Y染色体原位杂交在追踪间充质干细胞上的应用

Application of in situ Y chromosomal hybridization in the detection of mesenchymal stem cells

背景:间充质干细胞移植治疗多发性硬化症是一种被日渐关注的新型治疗手段。然而,间充质干细胞是通过穿越血脑屏障发挥细胞替代作用还是通过免疫抑制发挥治疗作用仍有待进一步验证。目的:建立稳定有效的Y染色体原位杂交方法,观察间充质干细胞在多发性硬化症模型小鼠中的分布。设计、时间及地点:观察性实验,于2007-09/2009-02在健康科学研究所分子免疫学实验室完成。材料:C57BL/6小鼠30只,6～8周龄,体质量15～20g,雌鼠用于建立实验性自身免疫性脑脊髓炎模型。方法:用地高辛标记了针对Y染色体的DNA探针,进行原位杂交验证探针的特异性和敏感性。再将从雄鼠中分离的间充质干细胞移植到雌性实验性自身免疫性脑脊髓炎小鼠体内,进行原位杂交。主要观察指标:光学和荧光显微镜观察间充质干细胞在实验性自身免疫性脑脊髓炎小鼠体内的分布情况。结果:实验确立了探针的Y染色体特异性和敏感性,进一步建立了有效的原位杂交方法。追踪到间充质干细胞在实验性自身免疫性脑脊髓炎小鼠的脊髓内分布极少,而外周免疫器官内有一定数量的分布,表明间充质干细胞可能是通过外周免疫调节发挥治疗作用。结论:在外周脾和淋巴结内有一定数量的间充质干细胞分布,而在中枢神经系统的脊髓内只有极少数的间充质干细胞。
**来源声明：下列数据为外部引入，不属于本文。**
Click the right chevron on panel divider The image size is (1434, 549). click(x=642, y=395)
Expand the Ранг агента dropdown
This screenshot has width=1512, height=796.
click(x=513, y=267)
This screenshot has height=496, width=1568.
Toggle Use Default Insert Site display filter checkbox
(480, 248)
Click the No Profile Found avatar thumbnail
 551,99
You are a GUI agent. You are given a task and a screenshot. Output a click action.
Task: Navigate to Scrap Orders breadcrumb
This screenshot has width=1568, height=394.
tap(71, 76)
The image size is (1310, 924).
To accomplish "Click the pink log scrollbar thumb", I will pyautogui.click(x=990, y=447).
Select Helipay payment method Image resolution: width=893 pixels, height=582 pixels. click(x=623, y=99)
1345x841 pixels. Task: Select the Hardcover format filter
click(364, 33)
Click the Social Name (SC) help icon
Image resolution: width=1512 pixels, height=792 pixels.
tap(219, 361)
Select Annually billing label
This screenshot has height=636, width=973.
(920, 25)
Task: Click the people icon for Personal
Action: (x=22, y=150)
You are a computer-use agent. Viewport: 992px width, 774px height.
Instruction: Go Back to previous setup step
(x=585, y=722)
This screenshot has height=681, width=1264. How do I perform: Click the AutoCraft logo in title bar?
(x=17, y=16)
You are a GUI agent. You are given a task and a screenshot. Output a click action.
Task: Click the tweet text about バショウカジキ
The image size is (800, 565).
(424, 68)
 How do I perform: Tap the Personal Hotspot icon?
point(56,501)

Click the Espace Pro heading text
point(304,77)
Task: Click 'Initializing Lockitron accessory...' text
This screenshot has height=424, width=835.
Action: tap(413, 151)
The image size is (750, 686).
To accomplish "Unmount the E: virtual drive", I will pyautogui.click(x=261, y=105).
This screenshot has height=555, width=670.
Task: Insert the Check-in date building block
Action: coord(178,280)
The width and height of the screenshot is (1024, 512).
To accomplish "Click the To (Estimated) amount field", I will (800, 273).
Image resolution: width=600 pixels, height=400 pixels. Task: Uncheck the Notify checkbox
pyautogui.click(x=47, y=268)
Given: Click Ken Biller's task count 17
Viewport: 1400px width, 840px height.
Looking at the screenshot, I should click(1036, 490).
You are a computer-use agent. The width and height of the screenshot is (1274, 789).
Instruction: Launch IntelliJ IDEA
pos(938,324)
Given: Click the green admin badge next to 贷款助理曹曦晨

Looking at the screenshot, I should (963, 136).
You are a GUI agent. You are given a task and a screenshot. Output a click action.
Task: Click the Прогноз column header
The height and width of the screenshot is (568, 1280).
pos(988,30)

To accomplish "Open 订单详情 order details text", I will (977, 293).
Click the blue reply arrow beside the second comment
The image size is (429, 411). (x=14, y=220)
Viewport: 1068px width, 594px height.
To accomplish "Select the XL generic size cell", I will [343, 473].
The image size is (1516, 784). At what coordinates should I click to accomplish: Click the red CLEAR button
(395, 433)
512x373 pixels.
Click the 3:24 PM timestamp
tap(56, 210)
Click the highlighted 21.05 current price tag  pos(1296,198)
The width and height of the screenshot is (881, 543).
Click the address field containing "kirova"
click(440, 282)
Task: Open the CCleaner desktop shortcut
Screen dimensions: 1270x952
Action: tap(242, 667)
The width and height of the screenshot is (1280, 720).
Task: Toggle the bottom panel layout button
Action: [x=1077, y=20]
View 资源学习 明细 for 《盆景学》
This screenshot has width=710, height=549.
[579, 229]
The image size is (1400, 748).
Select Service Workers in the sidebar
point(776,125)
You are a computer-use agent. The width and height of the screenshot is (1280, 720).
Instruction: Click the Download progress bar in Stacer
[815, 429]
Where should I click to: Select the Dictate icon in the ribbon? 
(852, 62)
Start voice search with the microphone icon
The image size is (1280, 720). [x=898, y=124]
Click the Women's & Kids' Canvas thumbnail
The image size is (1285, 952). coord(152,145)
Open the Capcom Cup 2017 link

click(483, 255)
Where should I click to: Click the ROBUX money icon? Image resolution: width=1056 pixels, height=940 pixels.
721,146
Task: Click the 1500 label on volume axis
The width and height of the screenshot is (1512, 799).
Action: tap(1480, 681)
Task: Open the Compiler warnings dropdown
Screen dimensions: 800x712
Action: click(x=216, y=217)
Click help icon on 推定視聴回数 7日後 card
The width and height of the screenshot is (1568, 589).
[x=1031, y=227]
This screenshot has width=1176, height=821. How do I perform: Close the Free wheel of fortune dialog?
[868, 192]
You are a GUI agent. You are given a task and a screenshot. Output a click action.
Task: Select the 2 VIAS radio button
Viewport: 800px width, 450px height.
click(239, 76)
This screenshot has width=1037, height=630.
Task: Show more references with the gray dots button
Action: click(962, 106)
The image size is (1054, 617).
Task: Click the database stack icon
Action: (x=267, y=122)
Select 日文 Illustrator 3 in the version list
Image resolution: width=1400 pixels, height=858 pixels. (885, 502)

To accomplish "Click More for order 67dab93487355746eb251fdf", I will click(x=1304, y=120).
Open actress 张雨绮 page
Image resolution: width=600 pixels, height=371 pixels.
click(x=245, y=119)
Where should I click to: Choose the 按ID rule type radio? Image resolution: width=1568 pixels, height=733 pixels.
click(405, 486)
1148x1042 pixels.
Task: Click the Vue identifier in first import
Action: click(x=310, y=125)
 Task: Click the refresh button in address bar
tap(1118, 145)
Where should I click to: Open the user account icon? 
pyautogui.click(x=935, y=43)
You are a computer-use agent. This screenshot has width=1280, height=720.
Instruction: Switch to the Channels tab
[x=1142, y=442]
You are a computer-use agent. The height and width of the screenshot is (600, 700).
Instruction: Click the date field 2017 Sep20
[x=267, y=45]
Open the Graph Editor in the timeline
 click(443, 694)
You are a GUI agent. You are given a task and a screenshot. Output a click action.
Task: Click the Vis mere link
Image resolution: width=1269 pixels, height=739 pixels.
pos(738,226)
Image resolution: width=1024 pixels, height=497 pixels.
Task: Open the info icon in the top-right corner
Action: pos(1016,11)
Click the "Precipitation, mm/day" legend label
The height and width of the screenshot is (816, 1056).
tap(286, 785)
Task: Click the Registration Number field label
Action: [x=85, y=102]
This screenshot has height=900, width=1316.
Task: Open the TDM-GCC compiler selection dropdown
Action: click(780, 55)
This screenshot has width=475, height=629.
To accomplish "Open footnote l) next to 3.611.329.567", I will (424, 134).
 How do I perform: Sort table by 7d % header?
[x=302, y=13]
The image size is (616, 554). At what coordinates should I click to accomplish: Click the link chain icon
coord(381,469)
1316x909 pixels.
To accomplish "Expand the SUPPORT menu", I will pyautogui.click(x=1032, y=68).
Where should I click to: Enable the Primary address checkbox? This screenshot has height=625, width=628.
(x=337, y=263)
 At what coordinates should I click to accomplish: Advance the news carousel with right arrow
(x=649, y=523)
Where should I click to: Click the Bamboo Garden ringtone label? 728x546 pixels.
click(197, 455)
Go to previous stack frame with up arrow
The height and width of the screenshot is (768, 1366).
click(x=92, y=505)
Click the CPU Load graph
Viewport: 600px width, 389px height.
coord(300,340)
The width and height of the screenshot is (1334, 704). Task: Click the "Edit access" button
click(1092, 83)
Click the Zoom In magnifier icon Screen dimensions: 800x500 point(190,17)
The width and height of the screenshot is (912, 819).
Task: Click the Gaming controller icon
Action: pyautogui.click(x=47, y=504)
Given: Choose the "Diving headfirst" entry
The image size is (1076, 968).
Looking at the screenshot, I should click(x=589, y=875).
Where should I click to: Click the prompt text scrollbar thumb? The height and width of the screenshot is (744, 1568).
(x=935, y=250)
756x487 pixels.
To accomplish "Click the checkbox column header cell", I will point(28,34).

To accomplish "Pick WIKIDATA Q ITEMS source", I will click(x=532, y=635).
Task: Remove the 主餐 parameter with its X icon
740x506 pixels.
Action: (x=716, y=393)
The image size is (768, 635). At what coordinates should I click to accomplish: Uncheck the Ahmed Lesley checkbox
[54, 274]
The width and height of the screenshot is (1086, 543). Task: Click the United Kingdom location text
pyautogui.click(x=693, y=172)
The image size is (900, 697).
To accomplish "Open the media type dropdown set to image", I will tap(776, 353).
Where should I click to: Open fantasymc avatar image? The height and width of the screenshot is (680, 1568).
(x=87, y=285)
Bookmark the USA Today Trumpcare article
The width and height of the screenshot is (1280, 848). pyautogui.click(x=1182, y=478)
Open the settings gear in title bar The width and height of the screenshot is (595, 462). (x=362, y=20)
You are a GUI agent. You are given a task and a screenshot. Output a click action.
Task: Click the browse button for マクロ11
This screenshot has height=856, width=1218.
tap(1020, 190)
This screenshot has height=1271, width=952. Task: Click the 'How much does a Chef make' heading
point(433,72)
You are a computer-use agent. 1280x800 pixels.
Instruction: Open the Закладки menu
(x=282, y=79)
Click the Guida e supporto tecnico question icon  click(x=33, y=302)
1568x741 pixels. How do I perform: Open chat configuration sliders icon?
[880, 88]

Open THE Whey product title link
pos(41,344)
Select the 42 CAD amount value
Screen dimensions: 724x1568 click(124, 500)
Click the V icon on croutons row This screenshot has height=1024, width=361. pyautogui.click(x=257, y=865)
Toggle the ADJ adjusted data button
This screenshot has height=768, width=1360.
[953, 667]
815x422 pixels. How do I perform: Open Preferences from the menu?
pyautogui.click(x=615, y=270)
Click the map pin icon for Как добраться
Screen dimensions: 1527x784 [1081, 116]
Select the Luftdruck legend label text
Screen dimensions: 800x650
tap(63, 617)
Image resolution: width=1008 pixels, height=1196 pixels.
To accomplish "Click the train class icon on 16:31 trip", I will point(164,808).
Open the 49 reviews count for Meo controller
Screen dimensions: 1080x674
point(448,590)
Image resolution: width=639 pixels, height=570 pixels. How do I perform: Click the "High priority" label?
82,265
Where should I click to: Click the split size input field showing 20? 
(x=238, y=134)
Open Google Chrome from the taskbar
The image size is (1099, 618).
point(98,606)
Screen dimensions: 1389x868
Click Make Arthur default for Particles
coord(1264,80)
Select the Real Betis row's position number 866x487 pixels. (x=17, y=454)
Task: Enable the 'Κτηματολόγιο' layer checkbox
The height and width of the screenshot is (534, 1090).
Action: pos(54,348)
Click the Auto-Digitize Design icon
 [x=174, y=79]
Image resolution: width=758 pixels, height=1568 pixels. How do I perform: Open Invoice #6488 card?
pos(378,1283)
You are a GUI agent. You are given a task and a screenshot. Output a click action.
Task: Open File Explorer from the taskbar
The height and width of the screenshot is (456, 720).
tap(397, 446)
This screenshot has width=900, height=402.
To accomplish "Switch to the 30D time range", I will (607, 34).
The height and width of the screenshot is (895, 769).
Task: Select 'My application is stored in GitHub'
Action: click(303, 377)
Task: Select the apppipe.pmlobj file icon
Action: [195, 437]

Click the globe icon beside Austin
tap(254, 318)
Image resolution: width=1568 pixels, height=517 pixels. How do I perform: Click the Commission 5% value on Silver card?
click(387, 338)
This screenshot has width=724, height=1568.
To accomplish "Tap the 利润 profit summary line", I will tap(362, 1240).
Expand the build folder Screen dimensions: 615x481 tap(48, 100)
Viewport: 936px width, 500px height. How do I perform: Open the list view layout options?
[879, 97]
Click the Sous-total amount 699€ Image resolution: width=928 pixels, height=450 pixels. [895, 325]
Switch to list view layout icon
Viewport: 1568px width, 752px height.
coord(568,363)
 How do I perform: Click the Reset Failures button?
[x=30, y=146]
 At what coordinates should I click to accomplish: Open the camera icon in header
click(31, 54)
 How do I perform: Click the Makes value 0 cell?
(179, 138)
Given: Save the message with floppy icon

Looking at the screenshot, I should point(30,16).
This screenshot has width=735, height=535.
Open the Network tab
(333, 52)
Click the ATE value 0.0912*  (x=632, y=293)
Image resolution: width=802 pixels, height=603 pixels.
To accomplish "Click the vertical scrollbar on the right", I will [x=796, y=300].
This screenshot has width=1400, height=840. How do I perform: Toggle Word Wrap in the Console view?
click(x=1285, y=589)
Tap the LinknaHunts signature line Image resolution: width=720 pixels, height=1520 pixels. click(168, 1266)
BACKGROUND： Transplantation of mesenchymal stem cells （MSCs） to multiple sclerosis （MS） is a new developed treatment to be given more and more attention. However, whether the MSCs function by cell replacement after going cross the blood-brain barrior or immune suppression needs further confirmation. OBJECTIVE： To establish a steady and effective method of Y chromosome in situ hybridization （ISH） and to detect the distribution of MSCs in a mouse model with MS. DESIGN, TIME AND SETTING： The observational study was performed at the Laboratory of Molecular Immunology, Institute of Healthy Science from September 2007 to February 2009. MATERIALS： A total of 30 C57BL/6 mice, aged 6-8 weeks and weighing 15-20 g, were selected. Female mice were used to establish experimental autoimmune encephalomyelitis （EAE）. METHODS： Y chromosme specific DNA probe labled with digoxine （DIG） was designed and ISH was performed to confirm that the designed probe was Y chromosome specific and biologically sensitive. We transplanted the MSCs from male mice into the female EAE mice, and tracked the MSCs by Y chromosome ISH. MAIN OUTCOME MEASRUES： Distribution of MSCs in mice with EAE was observed under the optical and fluorescence microscope. RESULTS： The probe was confirmed to be Y chromosome specific and biologically sensitive. What＇s more, a steady and effective method of ISH was established. Some MSCs were detected in the periphery organs-spleen and lymph node of mice with EAE; seldom in spinal cord which indicated that MSCs might play its roles by immune suppression. CONCLUSION： Some MSCs were detected in the periphery organs--spleen and lymph node of mice with EAE, but seldom in spinal cord in the central nervous system.